What the task asks:
Only lines holding "Expand" are needed; copy each of them from the data below.

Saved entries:

########

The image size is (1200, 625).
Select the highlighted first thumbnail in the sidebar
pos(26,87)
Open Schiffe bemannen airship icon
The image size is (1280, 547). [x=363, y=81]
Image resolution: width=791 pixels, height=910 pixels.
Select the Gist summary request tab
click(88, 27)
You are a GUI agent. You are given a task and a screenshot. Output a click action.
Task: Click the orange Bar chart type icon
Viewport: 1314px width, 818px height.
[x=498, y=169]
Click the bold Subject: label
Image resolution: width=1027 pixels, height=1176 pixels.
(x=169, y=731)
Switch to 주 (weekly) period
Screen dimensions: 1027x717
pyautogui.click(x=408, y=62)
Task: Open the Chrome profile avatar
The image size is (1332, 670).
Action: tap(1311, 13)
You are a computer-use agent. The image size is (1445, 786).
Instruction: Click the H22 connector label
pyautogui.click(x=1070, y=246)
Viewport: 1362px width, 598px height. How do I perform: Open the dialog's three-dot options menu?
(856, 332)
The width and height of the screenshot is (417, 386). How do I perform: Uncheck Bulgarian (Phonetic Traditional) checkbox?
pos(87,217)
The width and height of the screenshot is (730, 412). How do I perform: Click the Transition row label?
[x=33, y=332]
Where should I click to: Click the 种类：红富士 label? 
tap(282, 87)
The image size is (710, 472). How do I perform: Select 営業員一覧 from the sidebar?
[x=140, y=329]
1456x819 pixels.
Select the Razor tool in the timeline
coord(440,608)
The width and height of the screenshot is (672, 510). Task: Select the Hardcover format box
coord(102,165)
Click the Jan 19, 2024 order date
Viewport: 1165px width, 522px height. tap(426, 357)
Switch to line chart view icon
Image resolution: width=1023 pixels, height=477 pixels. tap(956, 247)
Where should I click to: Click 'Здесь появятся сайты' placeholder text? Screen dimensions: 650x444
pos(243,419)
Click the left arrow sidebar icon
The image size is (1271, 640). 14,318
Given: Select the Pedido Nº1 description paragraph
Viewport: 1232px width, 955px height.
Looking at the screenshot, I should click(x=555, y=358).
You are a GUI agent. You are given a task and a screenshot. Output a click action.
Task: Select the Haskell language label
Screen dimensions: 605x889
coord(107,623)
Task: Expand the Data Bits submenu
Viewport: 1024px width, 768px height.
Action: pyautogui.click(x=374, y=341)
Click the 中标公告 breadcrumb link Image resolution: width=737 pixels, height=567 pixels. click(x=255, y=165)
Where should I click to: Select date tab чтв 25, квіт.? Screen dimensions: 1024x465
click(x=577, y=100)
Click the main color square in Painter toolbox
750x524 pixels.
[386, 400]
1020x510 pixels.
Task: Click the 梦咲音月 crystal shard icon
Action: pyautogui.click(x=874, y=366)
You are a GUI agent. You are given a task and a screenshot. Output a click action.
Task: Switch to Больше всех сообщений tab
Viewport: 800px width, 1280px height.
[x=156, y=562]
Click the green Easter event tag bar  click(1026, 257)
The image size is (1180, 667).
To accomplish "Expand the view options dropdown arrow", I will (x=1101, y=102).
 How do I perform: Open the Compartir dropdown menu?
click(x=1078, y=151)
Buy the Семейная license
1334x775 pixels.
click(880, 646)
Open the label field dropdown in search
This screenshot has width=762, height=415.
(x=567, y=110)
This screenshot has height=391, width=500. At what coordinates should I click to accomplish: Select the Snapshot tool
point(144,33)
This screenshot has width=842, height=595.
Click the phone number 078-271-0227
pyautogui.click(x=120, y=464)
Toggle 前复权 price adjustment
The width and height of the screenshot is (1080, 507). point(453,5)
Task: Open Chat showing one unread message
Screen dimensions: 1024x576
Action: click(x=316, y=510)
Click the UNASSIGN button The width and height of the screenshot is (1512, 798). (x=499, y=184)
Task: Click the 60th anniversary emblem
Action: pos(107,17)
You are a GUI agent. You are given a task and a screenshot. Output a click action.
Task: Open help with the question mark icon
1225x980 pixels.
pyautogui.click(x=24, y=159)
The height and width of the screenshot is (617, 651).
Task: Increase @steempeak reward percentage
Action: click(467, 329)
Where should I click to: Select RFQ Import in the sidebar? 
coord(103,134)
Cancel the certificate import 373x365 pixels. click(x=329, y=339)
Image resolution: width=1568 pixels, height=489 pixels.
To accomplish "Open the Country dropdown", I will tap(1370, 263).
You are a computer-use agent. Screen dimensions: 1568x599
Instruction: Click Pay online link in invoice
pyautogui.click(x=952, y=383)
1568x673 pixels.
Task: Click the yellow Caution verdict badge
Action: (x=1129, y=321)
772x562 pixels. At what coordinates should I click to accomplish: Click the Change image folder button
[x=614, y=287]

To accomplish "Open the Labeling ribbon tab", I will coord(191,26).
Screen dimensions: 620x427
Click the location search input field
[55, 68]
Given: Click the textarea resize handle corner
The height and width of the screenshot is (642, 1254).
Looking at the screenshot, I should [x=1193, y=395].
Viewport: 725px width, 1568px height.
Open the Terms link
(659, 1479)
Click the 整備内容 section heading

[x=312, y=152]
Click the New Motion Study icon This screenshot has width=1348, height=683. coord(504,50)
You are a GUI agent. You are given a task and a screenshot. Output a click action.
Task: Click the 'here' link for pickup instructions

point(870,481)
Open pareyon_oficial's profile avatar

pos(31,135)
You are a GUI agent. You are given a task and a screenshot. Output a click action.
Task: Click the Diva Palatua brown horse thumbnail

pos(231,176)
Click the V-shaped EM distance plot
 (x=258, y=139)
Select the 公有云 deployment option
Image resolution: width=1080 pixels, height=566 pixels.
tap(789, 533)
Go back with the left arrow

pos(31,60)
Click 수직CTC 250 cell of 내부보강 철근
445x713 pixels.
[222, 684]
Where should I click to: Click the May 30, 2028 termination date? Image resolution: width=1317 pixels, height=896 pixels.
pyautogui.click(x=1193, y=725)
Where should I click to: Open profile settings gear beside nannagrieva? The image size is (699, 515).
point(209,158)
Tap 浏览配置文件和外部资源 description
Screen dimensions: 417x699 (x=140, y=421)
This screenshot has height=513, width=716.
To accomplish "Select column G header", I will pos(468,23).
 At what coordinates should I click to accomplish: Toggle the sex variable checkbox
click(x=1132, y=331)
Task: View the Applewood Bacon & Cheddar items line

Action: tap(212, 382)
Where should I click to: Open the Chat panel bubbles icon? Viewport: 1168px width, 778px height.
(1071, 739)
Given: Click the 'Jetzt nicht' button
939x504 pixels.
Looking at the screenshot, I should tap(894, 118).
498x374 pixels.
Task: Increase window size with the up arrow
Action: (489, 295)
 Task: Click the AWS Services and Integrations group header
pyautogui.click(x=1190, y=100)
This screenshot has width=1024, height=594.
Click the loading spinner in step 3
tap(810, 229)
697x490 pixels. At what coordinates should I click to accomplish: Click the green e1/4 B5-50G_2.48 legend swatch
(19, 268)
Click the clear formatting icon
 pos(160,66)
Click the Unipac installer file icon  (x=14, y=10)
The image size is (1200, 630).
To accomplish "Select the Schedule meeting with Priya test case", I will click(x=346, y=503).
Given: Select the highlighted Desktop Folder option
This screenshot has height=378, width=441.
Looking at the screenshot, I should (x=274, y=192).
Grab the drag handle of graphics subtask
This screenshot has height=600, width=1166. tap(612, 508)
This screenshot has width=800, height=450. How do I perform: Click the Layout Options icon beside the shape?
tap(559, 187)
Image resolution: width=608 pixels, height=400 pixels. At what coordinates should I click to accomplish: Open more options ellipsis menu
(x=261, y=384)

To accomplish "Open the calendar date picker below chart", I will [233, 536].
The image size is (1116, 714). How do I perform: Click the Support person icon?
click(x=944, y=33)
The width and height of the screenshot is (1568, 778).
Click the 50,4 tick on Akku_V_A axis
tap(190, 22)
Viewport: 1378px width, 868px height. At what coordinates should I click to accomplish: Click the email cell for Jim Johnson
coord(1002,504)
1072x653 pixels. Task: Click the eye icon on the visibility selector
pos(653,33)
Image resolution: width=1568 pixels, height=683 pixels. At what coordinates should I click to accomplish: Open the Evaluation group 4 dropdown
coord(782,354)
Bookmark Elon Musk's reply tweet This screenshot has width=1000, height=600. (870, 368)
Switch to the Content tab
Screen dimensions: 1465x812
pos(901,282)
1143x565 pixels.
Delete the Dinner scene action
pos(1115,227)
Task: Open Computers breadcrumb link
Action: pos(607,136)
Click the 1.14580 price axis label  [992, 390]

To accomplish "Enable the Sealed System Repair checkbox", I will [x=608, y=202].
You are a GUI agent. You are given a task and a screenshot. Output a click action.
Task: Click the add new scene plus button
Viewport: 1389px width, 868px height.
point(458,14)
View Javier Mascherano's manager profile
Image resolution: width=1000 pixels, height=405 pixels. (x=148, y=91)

########

Answer for the task:
Task: Expand the Data Bits submenu
To accomplish "Expand the view options dropdown arrow", I will (x=1101, y=102).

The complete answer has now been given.